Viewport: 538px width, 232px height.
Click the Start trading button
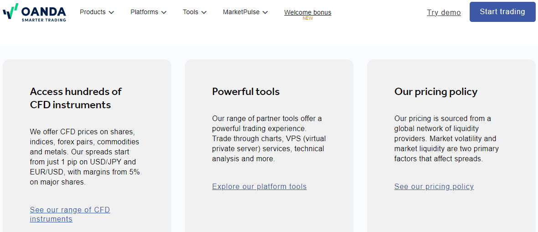click(x=502, y=12)
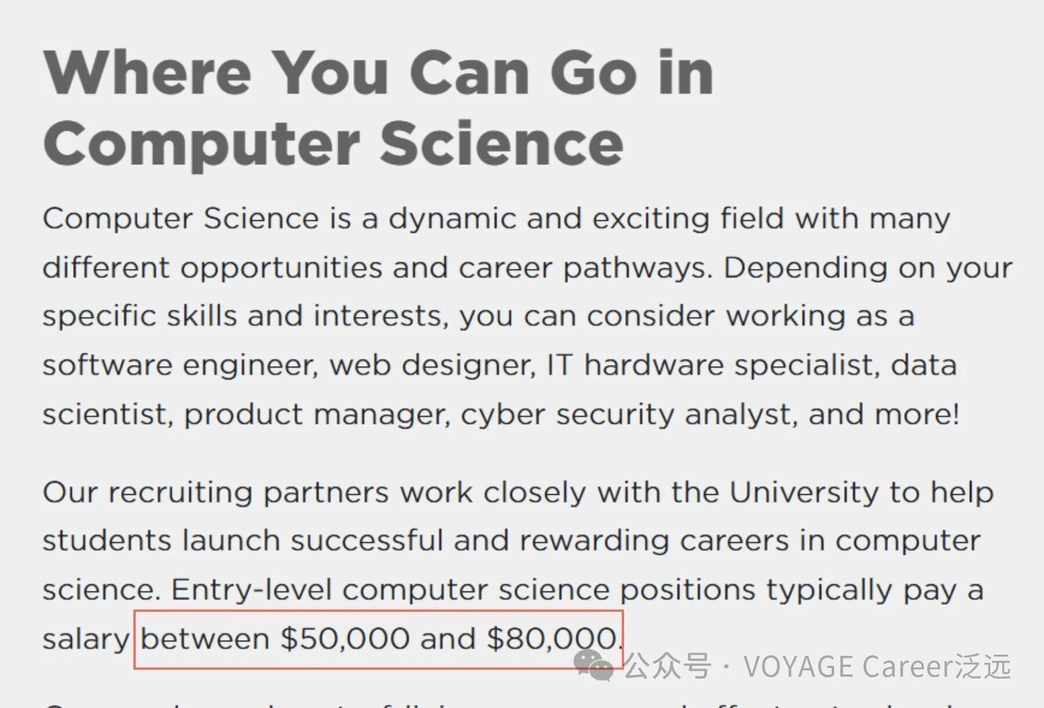Click the 'Where You Can Go in' heading line
Image resolution: width=1044 pixels, height=708 pixels.
pyautogui.click(x=378, y=72)
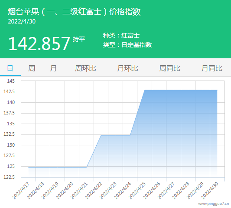Click the 142.857 index value
The image size is (231, 208).
39,44
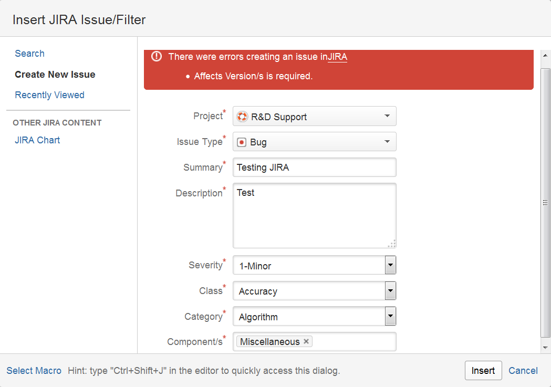The image size is (551, 387).
Task: Click the scrollbar up arrow
Action: pyautogui.click(x=545, y=56)
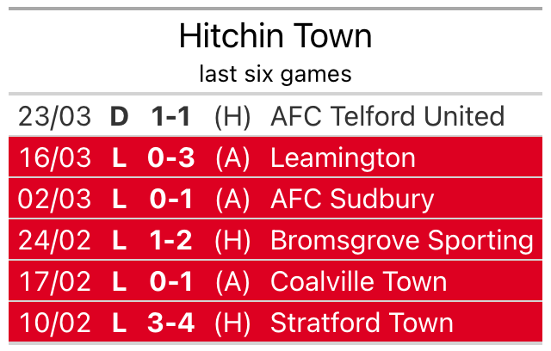551x351 pixels.
Task: Open Bromsgrove Sporting team link
Action: click(x=402, y=240)
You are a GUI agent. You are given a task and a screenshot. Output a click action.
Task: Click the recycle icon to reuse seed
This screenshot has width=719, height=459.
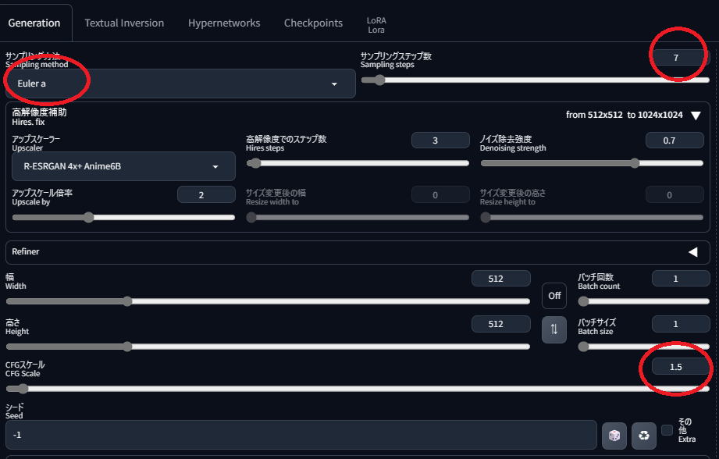click(x=643, y=436)
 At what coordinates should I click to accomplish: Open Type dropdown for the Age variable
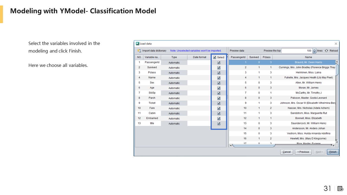click(174, 88)
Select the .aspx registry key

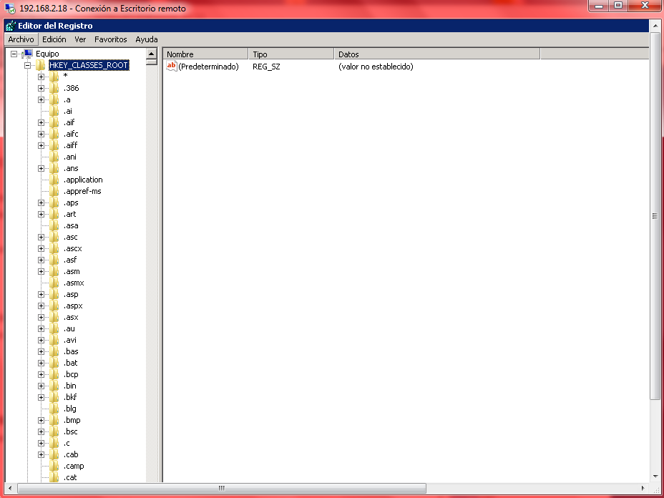click(72, 306)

◆ ◆ ◆ ◆ ◆

DIRECTIONS FOR THIS TASK: Please set the records down again exactly as written. The pictures should not be included.

RESPONSE TO THIS EXERCISE:
Viewport: 538px width, 232px height.
Click the Start trading button
click(x=502, y=12)
Click the 'Where You Can Go in' heading line
Image resolution: width=1044 pixels, height=708 pixels.
pyautogui.click(x=378, y=72)
Click the 142.857 index value
The image size is (231, 208).
39,44
The image size is (551, 387).
Task: Click the scrollbar up arrow
Action: pyautogui.click(x=545, y=56)
551x351 pixels.
Task: Open Bromsgrove Sporting team link
Action: click(x=402, y=240)
You are a GUI agent. You are given a task and a screenshot. Output a click action.
Task: Click the recycle icon to reuse seed
This screenshot has width=719, height=459.
click(x=643, y=436)
 At what coordinates should I click to accomplish: Open Type dropdown for the Age variable
click(174, 88)
Select the .aspx registry key

click(72, 306)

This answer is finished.